Let $p$ be an odd prime. For which positive integers $k$ dividing $4p^3$, does the equation $x^3+px=k^2$ has an integer solution in $x$ ?
Since for integer $x$, $px+x^3$ is even, so $k$ is even, so $4|x^3+px$. Now if $x$ is even, then this implies $4|x$.
I am unable to deduce anything else. Please help.
The question as stated is really just 12 different Diophantine equations:
\begin{align*} &x^3+px=1 & &x^3+px=4 & &x^3+px=16 \\ &x^3+px=p^2 & &x^3+px=4p^2 & &x^3+px=16p^2 \\ &x^3+px=p^4 & &x^3+px=4p^4 & &x^3+px=16p^4 \\ &x^3+px=p^6 & &x^3+px=4p^6 & &x^3+px=16p^6 \end{align*}
As already noted, the LHS of each equation is even, so the 4 equations on the left have no solutions.
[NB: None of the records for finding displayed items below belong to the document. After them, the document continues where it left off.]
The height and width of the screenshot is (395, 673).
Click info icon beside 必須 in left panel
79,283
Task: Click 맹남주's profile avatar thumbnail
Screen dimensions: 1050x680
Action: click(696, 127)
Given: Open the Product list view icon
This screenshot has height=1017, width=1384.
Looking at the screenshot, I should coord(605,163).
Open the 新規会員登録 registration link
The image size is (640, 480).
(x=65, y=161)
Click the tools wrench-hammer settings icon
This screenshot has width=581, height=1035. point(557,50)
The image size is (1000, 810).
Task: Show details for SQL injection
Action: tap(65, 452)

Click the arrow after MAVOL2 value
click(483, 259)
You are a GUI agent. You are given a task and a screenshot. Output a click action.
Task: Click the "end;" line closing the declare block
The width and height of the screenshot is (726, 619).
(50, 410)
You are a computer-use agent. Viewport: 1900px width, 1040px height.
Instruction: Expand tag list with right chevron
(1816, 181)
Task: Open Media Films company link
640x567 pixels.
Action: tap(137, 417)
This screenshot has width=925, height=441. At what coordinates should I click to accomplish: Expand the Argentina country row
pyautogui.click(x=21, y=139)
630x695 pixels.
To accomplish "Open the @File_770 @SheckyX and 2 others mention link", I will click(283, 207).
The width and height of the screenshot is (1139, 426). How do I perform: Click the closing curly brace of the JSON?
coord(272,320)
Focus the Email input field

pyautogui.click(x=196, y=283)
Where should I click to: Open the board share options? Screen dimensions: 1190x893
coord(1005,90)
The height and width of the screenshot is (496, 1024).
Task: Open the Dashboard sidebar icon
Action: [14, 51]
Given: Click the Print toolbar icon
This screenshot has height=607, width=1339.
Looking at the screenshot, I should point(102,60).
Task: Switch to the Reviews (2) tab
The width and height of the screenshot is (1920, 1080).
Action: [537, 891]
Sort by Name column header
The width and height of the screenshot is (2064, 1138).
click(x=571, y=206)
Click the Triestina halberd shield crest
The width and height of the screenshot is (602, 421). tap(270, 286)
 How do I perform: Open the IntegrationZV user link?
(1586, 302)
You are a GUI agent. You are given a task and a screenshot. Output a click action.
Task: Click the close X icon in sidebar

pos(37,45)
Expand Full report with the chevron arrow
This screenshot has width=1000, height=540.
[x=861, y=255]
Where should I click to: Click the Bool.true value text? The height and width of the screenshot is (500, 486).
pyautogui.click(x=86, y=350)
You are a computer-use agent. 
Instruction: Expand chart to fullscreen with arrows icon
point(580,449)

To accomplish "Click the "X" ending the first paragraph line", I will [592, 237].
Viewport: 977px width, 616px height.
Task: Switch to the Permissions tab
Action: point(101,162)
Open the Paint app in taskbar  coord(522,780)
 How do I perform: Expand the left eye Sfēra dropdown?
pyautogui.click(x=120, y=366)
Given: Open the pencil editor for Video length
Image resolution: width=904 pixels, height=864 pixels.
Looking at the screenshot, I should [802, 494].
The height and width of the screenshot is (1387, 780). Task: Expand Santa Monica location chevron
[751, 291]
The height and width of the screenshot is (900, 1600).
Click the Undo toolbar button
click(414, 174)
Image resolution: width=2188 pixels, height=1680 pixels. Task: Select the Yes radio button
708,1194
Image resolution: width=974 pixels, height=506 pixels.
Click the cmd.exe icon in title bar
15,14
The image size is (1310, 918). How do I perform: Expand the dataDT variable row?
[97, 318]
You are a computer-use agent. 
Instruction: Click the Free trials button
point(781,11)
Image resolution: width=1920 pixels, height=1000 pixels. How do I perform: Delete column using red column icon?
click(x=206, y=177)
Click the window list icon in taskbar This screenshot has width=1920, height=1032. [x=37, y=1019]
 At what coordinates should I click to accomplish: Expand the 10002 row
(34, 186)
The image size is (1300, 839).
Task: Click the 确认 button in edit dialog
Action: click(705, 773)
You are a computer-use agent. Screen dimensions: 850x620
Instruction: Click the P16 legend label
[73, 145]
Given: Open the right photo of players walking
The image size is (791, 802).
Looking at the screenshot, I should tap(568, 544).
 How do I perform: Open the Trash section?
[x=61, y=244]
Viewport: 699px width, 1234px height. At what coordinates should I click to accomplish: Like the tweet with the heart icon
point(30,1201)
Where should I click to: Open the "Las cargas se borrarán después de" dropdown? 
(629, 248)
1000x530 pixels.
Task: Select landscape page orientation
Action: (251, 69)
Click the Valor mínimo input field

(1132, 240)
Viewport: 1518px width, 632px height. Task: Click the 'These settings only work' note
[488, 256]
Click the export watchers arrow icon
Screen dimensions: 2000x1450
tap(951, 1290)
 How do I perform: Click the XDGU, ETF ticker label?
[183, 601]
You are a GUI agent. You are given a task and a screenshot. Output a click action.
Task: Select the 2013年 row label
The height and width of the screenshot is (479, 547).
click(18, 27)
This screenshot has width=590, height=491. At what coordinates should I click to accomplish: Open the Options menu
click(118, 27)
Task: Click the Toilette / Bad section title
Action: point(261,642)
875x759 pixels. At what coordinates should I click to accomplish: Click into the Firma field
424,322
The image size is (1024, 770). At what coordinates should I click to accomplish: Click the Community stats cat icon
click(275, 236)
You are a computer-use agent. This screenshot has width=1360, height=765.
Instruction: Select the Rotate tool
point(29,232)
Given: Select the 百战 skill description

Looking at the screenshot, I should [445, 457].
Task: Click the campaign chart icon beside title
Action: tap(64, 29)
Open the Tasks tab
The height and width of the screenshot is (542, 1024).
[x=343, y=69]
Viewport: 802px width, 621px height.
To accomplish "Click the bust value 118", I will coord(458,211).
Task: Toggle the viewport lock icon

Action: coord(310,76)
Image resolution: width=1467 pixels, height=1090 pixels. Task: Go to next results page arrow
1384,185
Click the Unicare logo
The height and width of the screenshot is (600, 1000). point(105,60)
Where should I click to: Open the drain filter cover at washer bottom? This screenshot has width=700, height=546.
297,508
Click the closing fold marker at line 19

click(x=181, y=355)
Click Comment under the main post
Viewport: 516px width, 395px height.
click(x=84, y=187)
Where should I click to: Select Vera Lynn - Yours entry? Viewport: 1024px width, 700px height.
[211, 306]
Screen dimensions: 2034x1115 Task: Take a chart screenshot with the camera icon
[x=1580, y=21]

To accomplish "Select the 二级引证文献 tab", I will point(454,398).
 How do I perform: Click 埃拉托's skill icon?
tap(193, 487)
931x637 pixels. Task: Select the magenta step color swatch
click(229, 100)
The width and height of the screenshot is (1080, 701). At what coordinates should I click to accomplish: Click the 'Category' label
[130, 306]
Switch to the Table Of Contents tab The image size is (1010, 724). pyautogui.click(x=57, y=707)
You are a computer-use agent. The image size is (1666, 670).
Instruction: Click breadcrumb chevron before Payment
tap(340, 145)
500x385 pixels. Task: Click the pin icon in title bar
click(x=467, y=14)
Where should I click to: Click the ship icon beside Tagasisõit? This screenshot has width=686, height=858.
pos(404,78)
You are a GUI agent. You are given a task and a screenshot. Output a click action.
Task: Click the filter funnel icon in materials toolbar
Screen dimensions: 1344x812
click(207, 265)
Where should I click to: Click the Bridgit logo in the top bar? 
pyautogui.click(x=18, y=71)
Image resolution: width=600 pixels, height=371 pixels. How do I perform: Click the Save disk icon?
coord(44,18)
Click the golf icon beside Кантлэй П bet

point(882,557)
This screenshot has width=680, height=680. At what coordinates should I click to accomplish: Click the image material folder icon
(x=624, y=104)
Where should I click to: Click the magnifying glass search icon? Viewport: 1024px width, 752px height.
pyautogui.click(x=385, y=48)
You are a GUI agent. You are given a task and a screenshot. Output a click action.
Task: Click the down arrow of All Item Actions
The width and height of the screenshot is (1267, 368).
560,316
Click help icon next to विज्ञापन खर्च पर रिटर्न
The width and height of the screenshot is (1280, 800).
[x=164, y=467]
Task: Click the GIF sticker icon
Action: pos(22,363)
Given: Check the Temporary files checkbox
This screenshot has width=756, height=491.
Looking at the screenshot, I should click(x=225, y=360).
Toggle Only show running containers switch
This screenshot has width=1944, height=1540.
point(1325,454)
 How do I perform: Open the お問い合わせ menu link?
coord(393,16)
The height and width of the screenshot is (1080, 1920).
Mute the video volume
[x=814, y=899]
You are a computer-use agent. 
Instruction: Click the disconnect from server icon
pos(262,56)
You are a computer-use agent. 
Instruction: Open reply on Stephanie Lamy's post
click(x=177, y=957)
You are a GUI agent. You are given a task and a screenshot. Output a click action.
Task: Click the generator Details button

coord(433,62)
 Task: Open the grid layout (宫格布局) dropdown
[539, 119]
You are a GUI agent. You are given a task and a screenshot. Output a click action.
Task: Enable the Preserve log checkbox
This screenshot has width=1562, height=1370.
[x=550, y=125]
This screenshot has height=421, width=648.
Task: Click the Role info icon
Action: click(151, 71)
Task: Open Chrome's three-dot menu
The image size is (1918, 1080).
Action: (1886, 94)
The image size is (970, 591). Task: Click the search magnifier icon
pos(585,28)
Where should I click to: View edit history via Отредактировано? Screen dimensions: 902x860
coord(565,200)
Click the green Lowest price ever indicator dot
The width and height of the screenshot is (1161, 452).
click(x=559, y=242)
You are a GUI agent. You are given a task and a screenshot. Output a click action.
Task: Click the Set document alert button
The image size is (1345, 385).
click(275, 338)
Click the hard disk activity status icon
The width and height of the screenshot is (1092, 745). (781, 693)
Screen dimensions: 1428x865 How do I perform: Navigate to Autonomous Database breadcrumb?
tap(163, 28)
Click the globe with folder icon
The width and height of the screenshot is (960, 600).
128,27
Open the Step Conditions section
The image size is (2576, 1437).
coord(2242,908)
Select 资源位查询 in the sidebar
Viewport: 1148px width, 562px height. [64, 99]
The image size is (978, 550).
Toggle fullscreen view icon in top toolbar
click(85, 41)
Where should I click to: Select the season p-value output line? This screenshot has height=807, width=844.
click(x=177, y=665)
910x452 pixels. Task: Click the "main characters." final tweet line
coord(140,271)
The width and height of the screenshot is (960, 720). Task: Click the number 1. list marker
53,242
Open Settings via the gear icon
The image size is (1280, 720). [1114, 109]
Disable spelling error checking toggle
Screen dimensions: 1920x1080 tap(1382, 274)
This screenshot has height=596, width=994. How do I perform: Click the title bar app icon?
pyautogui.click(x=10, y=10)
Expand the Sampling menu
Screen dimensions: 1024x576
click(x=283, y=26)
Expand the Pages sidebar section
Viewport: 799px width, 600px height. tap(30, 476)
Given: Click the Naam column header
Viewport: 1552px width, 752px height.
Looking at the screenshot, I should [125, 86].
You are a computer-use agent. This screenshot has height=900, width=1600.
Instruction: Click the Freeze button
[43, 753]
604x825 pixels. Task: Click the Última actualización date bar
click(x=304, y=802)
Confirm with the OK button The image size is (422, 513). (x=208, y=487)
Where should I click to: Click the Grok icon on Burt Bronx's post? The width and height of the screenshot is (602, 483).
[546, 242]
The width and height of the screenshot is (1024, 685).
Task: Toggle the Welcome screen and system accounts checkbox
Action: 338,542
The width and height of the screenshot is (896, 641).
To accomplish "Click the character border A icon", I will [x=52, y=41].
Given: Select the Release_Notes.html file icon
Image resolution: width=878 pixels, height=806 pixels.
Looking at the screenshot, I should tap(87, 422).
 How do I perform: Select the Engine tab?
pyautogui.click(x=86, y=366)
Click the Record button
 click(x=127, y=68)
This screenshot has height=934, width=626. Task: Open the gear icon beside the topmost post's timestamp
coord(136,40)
Since $p$ is an odd prime, there can be no solutions to any of the remaining 8 Diophantine equations involving non-positive values for $x$, since the LHS would be non-positive while the RHS is positive.
Thus, the equation $x^3+px=4$ has only one solution $(x,p)=(1,3)$, and the equation $x^3+px=16$ has no solutions.
For the remaining 6 Diophantine equations, it is clear that any solution must have $x$ divisible by $p$. It is obvious that no solution to $x^3+px=4p^2$ or $x^3+px=16p^2$ can have $x\geq 2p$, and that there are only finitely many primes $p$ to check; we then see that $x^3+px=4p^2$ has only one solution $(x,p)=(3,3)$ and that $x^3+px=16p^2$ has no solutions.
Now consider the equation $x^3+px=4p^4$. Any solution must not only have that $x$ is divisible by $p$, but in fact that $x$ is divisible by $p^3$. Thus, if there is a solution, defining $y=p^3x$ and substituting into our equation yields that $p^9y^3+p^4y=4p^4$ must also have a solution. This is clearly absurd.
The exact same argument works for the equation $x^3+px=16p^4$, and the final 2 equations are handled with similar arguments (instead of divisibility by $p^3$ you get divisibility by $p^5$).
Therefore, the only solutions to any of the 12 Diophantine equations in consideration are $(x,p)=(1,3)$ for $x^3+px=4$ and $(x,p)=(3,3)$ for $x^3+px=4p^2$.